How Testosterone Is Delivered
Testosterone comes in several forms, each with a different schedule and experience:
- Transdermal gels and patches: Applied daily. Patches are worn every 24 to 48 hours and bring levels into the normal range for over 85% of users. Gels are rubbed into the skin, usually on the shoulders or upper arms.
- Intramuscular injections: The most common injectable forms are given every one to two weeks. A longer-acting version requires injection only about four times per year, with doses at weeks 0 and 4, then every 10 weeks after that.
- Subcutaneous pellets: Small pellets are implanted under the skin and replaced every three to four months.
- Intranasal gel: Applied inside the nose three times daily.
- Oral capsules: Taken by mouth, though less commonly used than other methods.

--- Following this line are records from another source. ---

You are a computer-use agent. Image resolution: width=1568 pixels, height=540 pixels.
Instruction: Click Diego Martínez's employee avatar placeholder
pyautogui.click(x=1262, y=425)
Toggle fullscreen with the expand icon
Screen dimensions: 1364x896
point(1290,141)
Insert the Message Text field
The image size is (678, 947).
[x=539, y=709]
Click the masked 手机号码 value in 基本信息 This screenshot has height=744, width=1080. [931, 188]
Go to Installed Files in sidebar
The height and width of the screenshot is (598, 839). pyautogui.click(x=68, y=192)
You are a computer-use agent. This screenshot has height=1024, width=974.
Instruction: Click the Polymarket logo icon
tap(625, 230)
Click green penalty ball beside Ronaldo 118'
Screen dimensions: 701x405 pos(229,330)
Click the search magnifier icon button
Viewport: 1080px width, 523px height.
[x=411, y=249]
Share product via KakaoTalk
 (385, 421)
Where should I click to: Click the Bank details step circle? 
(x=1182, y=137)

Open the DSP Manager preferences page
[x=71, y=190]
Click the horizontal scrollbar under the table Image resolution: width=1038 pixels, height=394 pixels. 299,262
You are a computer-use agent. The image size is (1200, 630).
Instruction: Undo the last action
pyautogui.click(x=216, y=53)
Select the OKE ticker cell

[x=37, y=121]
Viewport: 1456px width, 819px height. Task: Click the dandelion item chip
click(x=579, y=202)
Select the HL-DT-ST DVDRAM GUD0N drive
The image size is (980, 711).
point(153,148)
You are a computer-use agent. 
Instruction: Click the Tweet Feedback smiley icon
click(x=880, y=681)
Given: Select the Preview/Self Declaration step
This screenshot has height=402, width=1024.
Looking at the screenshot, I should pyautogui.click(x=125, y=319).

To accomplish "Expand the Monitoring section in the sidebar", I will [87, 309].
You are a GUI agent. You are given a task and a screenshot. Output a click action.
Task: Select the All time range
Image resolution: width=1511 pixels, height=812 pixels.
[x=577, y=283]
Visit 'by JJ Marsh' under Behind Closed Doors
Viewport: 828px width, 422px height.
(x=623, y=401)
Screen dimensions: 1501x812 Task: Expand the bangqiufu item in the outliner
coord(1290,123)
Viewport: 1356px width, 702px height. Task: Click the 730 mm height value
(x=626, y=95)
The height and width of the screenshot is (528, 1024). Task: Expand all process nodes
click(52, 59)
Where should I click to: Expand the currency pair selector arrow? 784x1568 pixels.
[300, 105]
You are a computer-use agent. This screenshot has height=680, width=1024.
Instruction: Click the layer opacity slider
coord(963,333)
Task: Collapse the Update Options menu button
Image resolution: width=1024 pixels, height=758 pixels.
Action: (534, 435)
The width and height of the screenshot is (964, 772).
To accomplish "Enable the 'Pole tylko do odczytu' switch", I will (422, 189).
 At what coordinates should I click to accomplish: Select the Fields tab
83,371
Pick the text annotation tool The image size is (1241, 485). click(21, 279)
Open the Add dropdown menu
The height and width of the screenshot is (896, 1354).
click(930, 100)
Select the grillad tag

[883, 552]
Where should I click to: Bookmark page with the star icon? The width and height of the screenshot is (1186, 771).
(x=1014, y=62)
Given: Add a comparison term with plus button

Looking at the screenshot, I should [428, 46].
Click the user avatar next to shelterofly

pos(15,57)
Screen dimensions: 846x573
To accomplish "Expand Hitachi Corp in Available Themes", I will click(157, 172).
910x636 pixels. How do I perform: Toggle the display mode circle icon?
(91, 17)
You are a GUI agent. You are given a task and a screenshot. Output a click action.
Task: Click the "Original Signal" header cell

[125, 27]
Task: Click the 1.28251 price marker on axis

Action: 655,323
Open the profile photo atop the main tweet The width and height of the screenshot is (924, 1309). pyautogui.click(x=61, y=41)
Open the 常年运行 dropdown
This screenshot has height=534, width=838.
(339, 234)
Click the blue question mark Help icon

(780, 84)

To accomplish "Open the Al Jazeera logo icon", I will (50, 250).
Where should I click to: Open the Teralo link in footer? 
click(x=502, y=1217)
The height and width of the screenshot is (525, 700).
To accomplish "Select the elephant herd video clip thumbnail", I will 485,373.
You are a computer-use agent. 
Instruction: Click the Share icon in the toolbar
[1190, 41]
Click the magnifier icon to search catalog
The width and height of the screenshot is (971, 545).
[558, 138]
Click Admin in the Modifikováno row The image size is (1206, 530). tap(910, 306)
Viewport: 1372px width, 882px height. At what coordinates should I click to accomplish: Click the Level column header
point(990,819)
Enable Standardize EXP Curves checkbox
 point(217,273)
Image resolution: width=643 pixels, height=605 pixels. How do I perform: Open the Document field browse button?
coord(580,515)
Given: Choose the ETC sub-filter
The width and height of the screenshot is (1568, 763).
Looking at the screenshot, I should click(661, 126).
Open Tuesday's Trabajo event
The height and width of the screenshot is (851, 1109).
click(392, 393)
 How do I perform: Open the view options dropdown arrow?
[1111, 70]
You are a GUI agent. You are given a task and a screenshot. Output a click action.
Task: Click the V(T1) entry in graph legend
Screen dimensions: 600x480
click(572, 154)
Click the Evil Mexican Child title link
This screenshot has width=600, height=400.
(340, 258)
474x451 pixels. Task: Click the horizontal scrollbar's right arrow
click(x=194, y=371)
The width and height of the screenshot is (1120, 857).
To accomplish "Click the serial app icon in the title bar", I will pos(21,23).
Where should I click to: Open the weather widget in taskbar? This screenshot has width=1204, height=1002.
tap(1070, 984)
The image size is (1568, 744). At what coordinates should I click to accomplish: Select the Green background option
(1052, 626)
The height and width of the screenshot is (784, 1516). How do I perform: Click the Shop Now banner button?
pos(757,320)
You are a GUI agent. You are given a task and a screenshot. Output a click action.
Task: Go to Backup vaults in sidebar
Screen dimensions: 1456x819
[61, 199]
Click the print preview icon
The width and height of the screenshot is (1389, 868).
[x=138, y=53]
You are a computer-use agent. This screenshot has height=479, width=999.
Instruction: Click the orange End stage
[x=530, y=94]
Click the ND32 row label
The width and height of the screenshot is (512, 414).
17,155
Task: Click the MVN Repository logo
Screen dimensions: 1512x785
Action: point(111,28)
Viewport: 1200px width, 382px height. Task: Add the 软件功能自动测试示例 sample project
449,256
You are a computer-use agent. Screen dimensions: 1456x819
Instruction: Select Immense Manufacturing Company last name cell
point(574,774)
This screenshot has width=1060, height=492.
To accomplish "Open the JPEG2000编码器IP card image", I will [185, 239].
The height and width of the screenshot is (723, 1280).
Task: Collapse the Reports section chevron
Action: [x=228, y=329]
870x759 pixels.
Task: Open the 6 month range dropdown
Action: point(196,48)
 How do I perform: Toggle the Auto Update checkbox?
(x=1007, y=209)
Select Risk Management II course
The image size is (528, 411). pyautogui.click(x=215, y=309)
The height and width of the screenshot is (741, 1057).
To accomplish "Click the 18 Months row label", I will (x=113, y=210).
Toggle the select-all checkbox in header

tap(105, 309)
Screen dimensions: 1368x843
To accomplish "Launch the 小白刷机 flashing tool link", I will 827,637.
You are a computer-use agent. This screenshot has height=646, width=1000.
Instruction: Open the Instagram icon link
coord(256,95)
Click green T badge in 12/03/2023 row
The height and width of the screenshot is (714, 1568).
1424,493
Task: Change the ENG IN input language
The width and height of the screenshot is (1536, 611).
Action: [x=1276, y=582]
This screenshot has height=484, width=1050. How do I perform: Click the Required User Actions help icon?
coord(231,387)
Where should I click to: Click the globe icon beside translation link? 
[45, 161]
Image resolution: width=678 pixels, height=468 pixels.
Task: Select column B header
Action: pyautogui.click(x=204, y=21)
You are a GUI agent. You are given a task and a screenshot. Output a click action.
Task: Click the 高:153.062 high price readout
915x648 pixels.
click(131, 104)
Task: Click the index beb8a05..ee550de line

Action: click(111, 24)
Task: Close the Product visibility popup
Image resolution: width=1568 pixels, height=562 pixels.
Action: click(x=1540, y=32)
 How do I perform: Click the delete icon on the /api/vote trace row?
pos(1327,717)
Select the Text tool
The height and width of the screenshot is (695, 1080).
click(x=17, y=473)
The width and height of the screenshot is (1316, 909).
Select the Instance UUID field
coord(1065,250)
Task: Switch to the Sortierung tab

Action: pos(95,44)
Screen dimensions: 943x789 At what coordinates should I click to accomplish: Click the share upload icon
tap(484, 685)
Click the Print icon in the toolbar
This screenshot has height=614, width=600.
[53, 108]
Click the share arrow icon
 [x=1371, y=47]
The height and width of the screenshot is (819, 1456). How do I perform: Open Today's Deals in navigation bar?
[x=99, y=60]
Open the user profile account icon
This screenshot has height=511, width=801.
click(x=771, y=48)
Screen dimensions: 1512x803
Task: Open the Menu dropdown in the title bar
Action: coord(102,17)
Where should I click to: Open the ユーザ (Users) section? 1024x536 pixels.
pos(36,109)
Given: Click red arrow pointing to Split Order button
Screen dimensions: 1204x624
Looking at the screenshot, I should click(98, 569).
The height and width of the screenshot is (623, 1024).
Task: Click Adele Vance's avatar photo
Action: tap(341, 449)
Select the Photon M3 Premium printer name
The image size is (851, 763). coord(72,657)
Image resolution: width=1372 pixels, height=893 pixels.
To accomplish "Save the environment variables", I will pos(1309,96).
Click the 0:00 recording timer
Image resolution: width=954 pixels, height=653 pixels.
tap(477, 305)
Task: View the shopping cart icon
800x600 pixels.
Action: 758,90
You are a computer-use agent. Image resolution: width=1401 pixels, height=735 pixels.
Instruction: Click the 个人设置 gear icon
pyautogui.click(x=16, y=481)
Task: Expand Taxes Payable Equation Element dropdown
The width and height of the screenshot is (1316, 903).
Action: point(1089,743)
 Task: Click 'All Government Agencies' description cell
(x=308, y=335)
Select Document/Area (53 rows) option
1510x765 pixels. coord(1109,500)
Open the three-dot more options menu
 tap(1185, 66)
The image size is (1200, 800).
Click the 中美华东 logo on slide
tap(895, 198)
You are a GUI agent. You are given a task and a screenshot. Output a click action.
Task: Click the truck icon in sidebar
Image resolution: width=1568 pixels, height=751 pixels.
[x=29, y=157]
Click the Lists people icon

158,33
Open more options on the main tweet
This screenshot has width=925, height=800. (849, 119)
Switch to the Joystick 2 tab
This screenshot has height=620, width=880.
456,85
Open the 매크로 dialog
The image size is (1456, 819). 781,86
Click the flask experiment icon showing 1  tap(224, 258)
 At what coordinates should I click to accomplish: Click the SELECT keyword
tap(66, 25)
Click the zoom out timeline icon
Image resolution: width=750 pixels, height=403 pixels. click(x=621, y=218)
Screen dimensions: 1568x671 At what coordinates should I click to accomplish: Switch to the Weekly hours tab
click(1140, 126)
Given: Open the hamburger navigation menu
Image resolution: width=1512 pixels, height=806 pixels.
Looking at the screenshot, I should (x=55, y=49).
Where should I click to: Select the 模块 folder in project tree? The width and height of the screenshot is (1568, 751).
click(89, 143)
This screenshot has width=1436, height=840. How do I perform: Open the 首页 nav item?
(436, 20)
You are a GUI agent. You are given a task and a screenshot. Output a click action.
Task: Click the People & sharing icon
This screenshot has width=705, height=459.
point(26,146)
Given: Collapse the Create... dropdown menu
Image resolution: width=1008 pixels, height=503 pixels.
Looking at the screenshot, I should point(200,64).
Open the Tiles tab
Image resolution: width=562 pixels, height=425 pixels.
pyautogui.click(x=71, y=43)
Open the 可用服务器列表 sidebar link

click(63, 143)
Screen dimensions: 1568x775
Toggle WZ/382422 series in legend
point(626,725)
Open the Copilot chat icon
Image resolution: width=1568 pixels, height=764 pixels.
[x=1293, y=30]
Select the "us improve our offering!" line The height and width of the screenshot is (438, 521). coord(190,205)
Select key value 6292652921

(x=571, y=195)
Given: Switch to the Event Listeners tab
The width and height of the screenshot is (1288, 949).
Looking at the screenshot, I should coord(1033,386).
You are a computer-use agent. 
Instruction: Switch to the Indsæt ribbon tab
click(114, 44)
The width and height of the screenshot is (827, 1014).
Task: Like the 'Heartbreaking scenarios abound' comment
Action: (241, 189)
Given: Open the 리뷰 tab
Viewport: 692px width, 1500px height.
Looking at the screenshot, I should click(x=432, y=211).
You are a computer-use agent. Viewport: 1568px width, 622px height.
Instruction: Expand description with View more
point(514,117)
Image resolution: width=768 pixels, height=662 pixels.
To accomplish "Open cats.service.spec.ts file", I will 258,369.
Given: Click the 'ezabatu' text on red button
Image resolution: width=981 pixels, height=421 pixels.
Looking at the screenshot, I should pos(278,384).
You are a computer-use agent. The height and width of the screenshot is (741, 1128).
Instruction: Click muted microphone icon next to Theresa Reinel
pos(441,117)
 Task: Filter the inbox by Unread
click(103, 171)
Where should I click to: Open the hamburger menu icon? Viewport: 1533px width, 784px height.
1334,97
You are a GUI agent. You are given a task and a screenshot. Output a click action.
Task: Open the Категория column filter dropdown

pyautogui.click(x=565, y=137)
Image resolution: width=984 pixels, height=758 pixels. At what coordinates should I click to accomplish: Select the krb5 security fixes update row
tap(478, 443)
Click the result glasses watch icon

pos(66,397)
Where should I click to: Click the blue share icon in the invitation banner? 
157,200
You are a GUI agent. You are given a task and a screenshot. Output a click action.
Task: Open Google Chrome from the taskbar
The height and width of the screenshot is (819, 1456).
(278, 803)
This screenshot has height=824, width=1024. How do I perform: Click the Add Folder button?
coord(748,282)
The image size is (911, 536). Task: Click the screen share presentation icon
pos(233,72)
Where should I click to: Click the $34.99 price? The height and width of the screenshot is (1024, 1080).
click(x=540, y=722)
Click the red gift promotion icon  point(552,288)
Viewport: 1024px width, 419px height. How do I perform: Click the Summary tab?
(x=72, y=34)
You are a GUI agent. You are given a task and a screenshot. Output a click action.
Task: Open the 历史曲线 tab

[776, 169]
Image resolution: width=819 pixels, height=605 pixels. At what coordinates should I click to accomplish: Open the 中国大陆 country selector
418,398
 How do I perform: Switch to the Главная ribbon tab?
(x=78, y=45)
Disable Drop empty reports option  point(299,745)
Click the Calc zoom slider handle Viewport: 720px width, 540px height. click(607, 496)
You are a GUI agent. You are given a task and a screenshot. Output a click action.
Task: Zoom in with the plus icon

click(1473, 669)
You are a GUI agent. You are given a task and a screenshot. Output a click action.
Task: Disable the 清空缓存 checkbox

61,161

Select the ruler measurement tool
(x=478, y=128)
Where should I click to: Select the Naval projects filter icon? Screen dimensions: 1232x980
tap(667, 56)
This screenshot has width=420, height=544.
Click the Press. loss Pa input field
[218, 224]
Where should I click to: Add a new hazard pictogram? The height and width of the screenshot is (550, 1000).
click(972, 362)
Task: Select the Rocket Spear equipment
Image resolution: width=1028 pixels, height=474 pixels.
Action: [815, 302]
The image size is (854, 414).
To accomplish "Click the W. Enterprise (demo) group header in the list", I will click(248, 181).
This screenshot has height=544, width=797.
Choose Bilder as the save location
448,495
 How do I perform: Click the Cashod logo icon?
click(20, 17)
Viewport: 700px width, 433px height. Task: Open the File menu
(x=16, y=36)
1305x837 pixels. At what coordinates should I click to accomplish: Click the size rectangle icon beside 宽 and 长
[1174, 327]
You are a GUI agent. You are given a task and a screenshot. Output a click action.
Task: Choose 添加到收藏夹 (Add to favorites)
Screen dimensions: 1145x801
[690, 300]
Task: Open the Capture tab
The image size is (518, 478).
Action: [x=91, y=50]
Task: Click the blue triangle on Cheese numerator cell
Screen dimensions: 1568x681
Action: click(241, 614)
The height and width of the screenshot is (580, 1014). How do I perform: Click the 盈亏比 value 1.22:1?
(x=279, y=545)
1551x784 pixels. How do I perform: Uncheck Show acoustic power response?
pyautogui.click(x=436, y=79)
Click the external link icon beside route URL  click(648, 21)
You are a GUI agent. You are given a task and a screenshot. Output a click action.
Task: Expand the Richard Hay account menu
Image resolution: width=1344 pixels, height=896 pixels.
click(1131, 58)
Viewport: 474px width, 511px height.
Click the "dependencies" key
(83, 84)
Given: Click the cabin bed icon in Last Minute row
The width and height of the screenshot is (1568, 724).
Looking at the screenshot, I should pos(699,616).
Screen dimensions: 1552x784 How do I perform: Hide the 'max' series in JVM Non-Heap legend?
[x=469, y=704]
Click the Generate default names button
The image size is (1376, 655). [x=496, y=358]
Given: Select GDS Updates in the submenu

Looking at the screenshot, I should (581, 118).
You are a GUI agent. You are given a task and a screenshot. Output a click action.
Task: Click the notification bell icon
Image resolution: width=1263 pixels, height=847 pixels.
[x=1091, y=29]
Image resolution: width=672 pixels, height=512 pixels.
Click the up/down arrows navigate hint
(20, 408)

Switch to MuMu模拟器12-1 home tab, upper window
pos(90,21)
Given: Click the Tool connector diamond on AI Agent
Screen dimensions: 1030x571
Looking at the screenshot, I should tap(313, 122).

The choice between these options typically comes down to how often you want to deal with dosing, whether you’re comfortable with injections, and how steady you want your hormone levels to be. Daily applications like gels maintain more stable levels, while injections can create peaks and valleys between doses.
Risks and Side Effects
The most common medical concern with testosterone therapy is a condition called polycythemia, where red blood cell counts climb too high. This happens in over 20% of men on therapy and can increase the risk of blood clots, stroke, and heart attack. If your red blood cell concentration rises above 54%, treatment is typically paused until levels return to normal. Baseline blood work before starting therapy and regular monitoring afterward are standard practice.
Sleep apnea is another recognized risk. Some men develop it after starting testosterone, and it resolves when treatment stops. For men who already have sleep apnea, testosterone can worsen symptoms. Untreated obstructive sleep apnea is actually a contraindication to starting therapy in the first place.
Cardiovascular risk has been debated for years. Earlier concerns about testosterone promoting artery-clogging plaque have softened as more data has come in. Current evidence suggests a neutral to slightly beneficial effect on cardiovascular events for most men, though those with limited heart function may experience fluid retention that strains the cardiovascular system.
Who Should Not Take Testosterone
Several conditions rule out testosterone therapy entirely. These include a history of breast cancer, prostate cancer, uncontrolled heart failure, and a heart attack or stroke within the past six months. Men with a red blood cell concentration already above 50%, an undiagnosed prostate nodule, or an elevated PSA level above 4 ng/mL are also not candidates. Testosterone suppresses sperm production, so men who are actively trying to conceive should not use it.